■ Task set:
1/ In the blog post about the song lyrics, what newspaper does Smithers-Jones buy at the corner shop?
2/ In the Smithers-Jones blog post, rewrite the passage from "I should fucking" up to and including "wife and home?", putting "station kiosk" in place of "corner shop".
3/ Carry on the blog post about the Smithers-Jones lyrics, picking up after its final line.
Document extract below:
Saturday, July 28, 2007

Smithers-Jones




Here we go again, its Monday at last,
He's heading for the Waterloo line,
To catch the 8 a.m. fast, its usually dead on time,
Hope it isn't late, got to be there by nine.


Well why don't you get an earlier train if you're worried about being late, you twat?

Pin stripe suit, clean shirt and tie,

I should fucking well hope your shirt's clean! We don't want no dirty smelly cunts in our office.


Stops off at the corner shop, to buy the Times
"Good morning Smithers-Jones
How's the wife and home?
Did you get the car you've been looking for?"

You seem to have a lot of time in the mornings to chat to your newsagent about your marriage, your home and your car. Christ, I wish I had all the time in the world in the mornings. Maybe if you were to cut the chat you'd get an earlier train and not have to worry about being late.

Let me get inside you, let me take control of you,
We could have some good times,
All this worry will get you down,
I'll give you a new meaning to life - I don't think so.

I don't think so, either. You're a sad, lost cause, aren't you Smithers-Jones? Part of the life-sapping system.

Sitting on the train, you're nearly there
You're part of the production line,
You're the same as him, you're like tin-sardines,
Get out of the pack, before they peel you back.


Yes, go on! Jump! Jump off the train while it's still moving! Come on, there's still time!

Arrive at the office, spot on time,
The clock on the wall hasn't yet struck nine,
"Good morning Smithers-Jones
The boss wants to see you alone
I hope it's the promotion you've been looking for."


I wouldn't get my hopes up if I were you. I think I can guess where this story's heading.

Let me get inside you, let me take control of you,
We could have some good times,
All this worry will get you down,
I'll give you a new meaning to life - I don't think so.


All this worry. Promotions. Getting to work on time. It ain't worth it, mate.

"Come in Smithers old boy
Take a seat, take the weight off your feet
I've some news to tell you
There's no longer a position for you -
Sorry Smithers-Jones."


Christ, that was blunt and to the point. How could the bastard do this to you? "Old boy"? You're not that fucking old, are you?
End of Document extract.
Dataset entries below:
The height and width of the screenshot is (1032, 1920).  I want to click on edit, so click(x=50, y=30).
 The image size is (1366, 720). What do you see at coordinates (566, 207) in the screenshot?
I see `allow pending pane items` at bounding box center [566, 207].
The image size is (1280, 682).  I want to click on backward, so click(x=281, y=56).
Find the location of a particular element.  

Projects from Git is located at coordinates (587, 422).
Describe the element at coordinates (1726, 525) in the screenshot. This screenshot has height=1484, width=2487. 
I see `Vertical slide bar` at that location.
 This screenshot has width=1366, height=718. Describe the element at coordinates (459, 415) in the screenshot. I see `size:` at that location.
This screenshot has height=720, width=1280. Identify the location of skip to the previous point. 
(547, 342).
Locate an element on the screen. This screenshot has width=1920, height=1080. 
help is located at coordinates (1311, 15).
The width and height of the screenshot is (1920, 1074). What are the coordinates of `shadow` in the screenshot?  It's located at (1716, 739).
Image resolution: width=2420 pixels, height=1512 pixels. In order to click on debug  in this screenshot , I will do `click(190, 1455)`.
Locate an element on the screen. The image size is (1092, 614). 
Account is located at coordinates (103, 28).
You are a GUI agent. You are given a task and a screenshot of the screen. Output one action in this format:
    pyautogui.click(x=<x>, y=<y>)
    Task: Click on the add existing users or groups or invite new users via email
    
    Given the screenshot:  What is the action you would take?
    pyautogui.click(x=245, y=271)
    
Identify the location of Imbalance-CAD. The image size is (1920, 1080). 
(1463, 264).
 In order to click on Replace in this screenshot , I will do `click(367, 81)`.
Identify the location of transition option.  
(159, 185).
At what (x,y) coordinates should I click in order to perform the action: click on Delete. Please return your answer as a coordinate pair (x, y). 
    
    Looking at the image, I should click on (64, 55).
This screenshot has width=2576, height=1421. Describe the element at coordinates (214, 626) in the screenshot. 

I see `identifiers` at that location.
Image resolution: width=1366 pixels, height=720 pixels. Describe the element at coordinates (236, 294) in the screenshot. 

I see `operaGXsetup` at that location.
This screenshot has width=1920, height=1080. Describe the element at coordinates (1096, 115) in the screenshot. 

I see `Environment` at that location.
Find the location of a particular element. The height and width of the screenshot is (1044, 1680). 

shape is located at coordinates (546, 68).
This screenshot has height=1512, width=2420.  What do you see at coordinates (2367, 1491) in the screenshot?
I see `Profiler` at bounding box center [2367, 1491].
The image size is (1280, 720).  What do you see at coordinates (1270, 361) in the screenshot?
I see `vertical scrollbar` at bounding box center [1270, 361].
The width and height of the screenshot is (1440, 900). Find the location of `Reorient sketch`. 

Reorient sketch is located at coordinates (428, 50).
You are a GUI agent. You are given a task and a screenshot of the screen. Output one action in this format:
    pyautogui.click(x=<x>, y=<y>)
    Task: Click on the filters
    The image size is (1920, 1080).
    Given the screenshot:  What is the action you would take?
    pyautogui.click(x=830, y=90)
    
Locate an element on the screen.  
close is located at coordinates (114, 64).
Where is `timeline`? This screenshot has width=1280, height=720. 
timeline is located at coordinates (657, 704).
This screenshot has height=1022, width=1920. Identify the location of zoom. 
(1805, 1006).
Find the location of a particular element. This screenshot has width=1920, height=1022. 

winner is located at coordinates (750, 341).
End of Dataset entries.
■ Outputs for the tasks:
1/ The Times

2/
I should fucking well hope your shirt's clean! We don't want no dirty smelly cunts in our office.


Stops off at the station kiosk, to buy the Times
"Good morning Smithers-Jones
How's the wife and home?

3/
Put on the kettle and make some tea
Its all a part of feeling groovy
Put on your slippers turn on the tv
Its all a part of feeling groovy


Yeah. You feeling groovy now, Smithers-Jones? A nice cup of tea and The Generation Game?

It's time to relax, now you've worked your arse off
But the only one smilin' is the suntanned boss


Capitalist pig!

Work and work and work and work till you die
There's plenty more fish in the sea to fry


Now you're stuck behind the chip-shop counter, Smithers-Jones. Wrapping the fish 'n' chips in yesterday's Times. Maybe you should drop the "Smithers". It's only an affectation, anyway. Now you've swapped your pinstripe suit for an apron. You should never have let the bastards drag you down. But you couldn't help yourself, could you? You're part of the grinding machine. What a sad little man you are.

5 comments:

  1. aw! that picture reminds me of why I used to be a bit in love with Paul Weller...ok, now I'll go back & read the post...

    ReplyDelete
  2. Well at least he wasn't sacked by text like those poor buggars at the 'Accident group'.

    ReplyDelete
  3. Beth - He's still got it. I'd wager he'd be voted Britain's dishiest older man now and for some years to come.

    Kaz - He probably got a nice little redundancy package, too. So he could feel even more groovy.

    ReplyDelete
  4. Weller should have been a footballer, his name is very chantable.

    He probably dresses too well though.

    ReplyDelete
  5. One Paul Weller!

    I'm glad there's only one Paul Weller!